(EXTRACTED RECORDS)
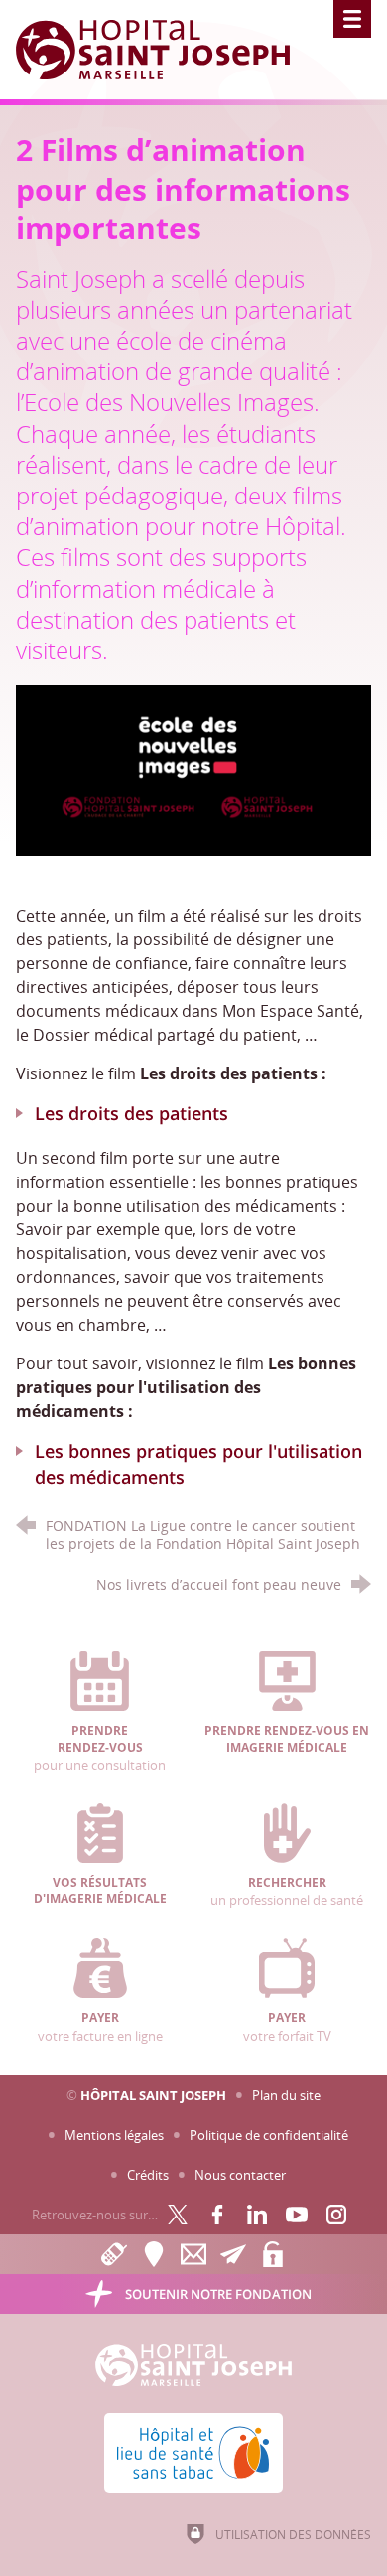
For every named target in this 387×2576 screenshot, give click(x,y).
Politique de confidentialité (269, 2135)
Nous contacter (240, 2175)
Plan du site (286, 2095)
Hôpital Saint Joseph (153, 2095)
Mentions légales (114, 2135)
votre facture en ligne (100, 2027)
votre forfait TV (287, 2027)
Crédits (148, 2175)
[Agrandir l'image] (194, 769)
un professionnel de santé (286, 1892)
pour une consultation (100, 1748)
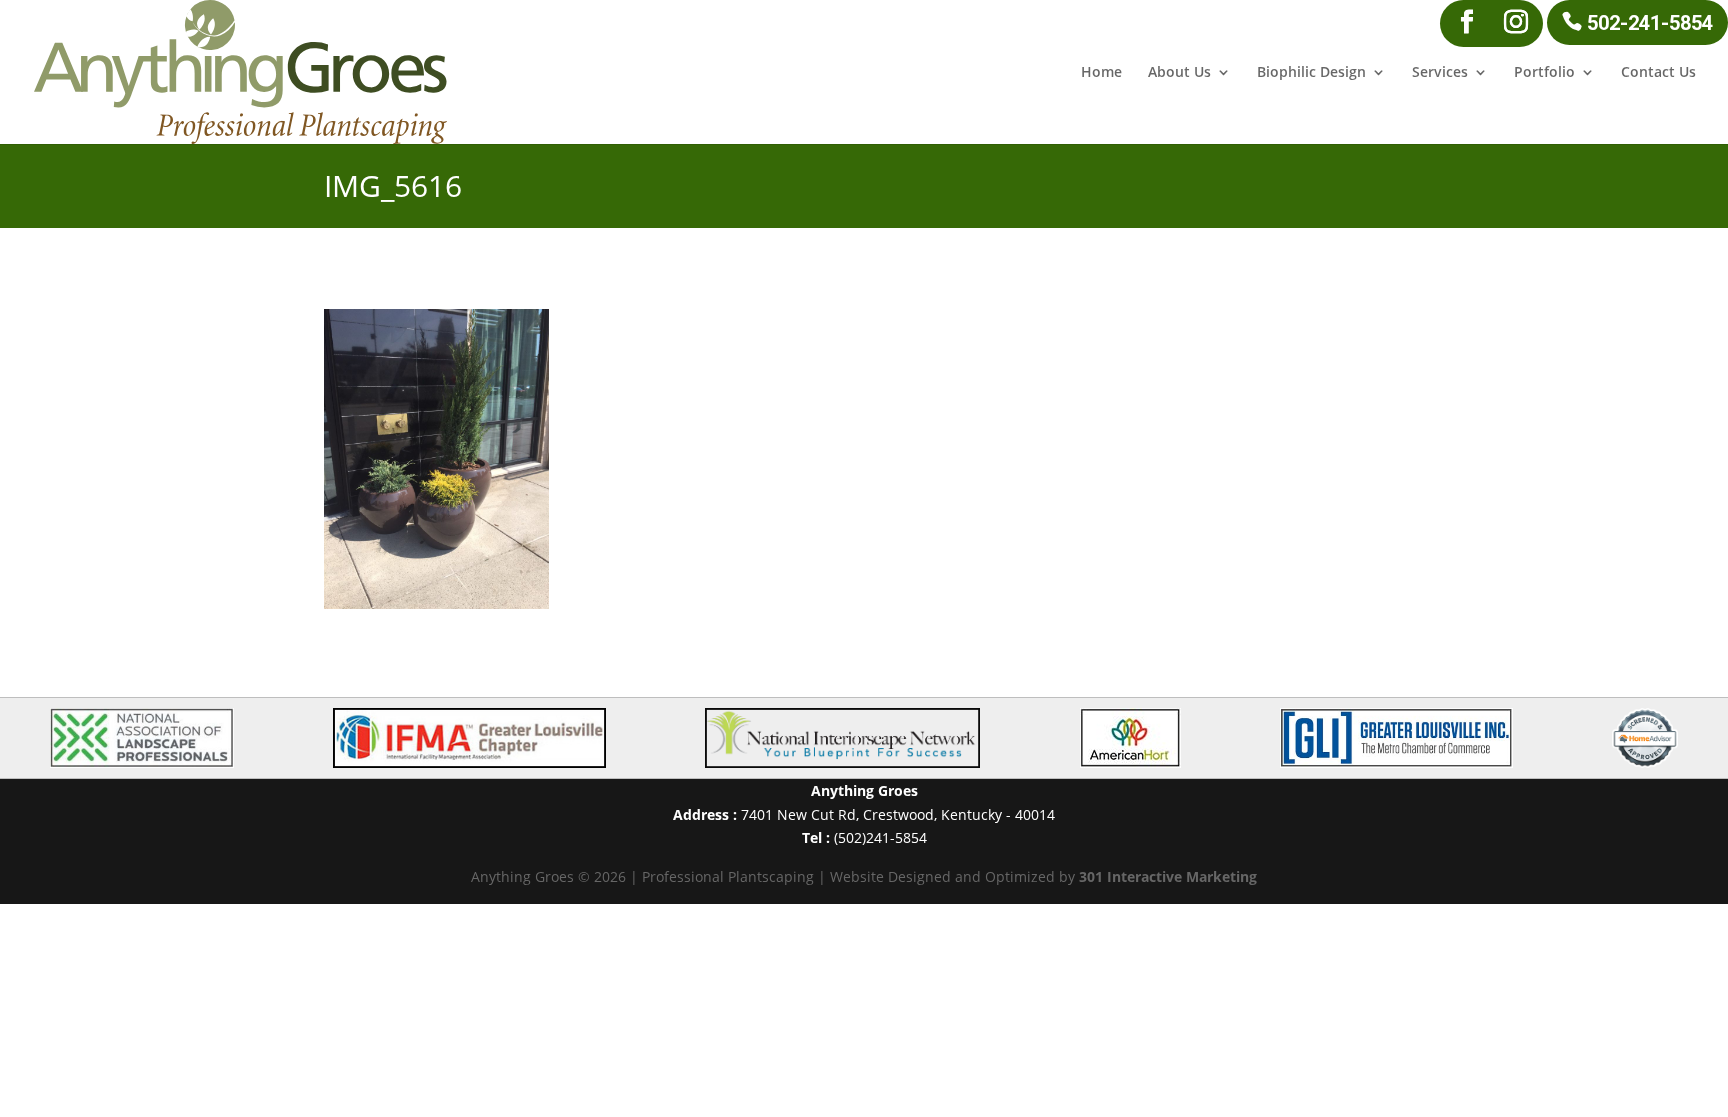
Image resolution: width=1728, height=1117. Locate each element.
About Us (1179, 73)
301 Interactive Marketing (1168, 876)
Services (1440, 73)
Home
(End EXTRACTED RECORDS)
HOW TO COMPLETE THIS TASK: Retype only the lines from the one with "pour une consultation (100, 1748)" through the final line of the entries, please, and keep the pictures out.

SOLVED PROBLEM:
pour une consultation (100, 1748)
Image resolution: width=1728, height=1117. Locate each element.
About Us (1179, 73)
301 Interactive Marketing (1168, 876)
Services (1440, 73)
Home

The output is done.